Cave exploration in France had taken the form of a single leader being supported by a team of subordinates. These teams often pushed a cave system until time or some other obstacle intervened, then retreated to tackle another prospect. Chevalier and his associates worked as a small team where each participant was capable of leadership. They also treated the cave system within the Dent de Crolles massif as a single project, and persisted in explorations until most of its vertical range was realized. Both the small-team egalitarianism and single-cave project work are models followed by cavers today.

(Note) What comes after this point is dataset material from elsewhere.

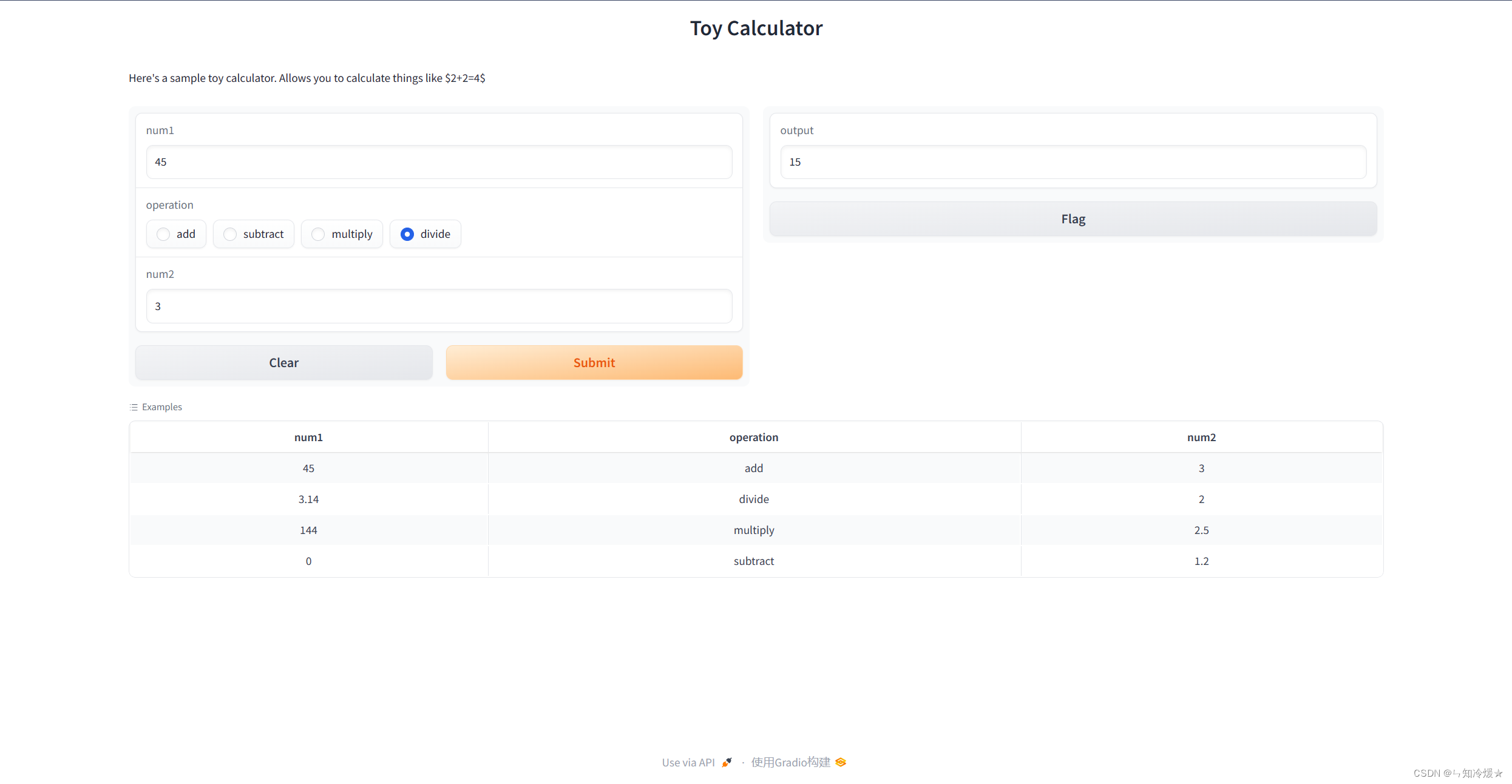Image resolution: width=1512 pixels, height=784 pixels.
Task: Focus the num1 input field
Action: [x=439, y=162]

Unwilling to stop explorations in the face of technical obstacles, Chevalier and his associates were responsible for the conception and construction of new tools and methods of exploration. The scaling-pole (1940), nylon ropes (1942), explosives (1947) and mechanical rope-ascenders (Henri Brenot's "monkeys", first used by Chevalier and Brenot in a cave in 1934) were innovations that were used successfully in the Dent de Crolles cave system.

==Subterranean Climbers==

In 1948 Chevalier published Escalades souterraines, detailing twelve years of explorations within the Dent de Crolles cave system. The book has been reprinted twice in English as Subterranean Climbers. Because of its modest tone, detailed descriptions, and the sheer scale of the undertaking, it is generally considered to be one of the best caving books ever written.

==Memberships==

- General Secretary of the Groupe de Haute Montagne, 1929-1930.
- Life-member of Club Alpin Français.
- Founding member of the Spéléo Club de Lyon, vice president 1937.
- President of Spéléo Club Alpin de Lyon, 1943.
- Founding member of the Spéléo Club de Paris.
- Life member of the Société Spéléologique de France, vice president 1938; president 1951, 1953.
- Vice-president of the Comité National de Spéléologie, 1949.
- Honorary member of the Fédération Française de Spéléologie, 1963.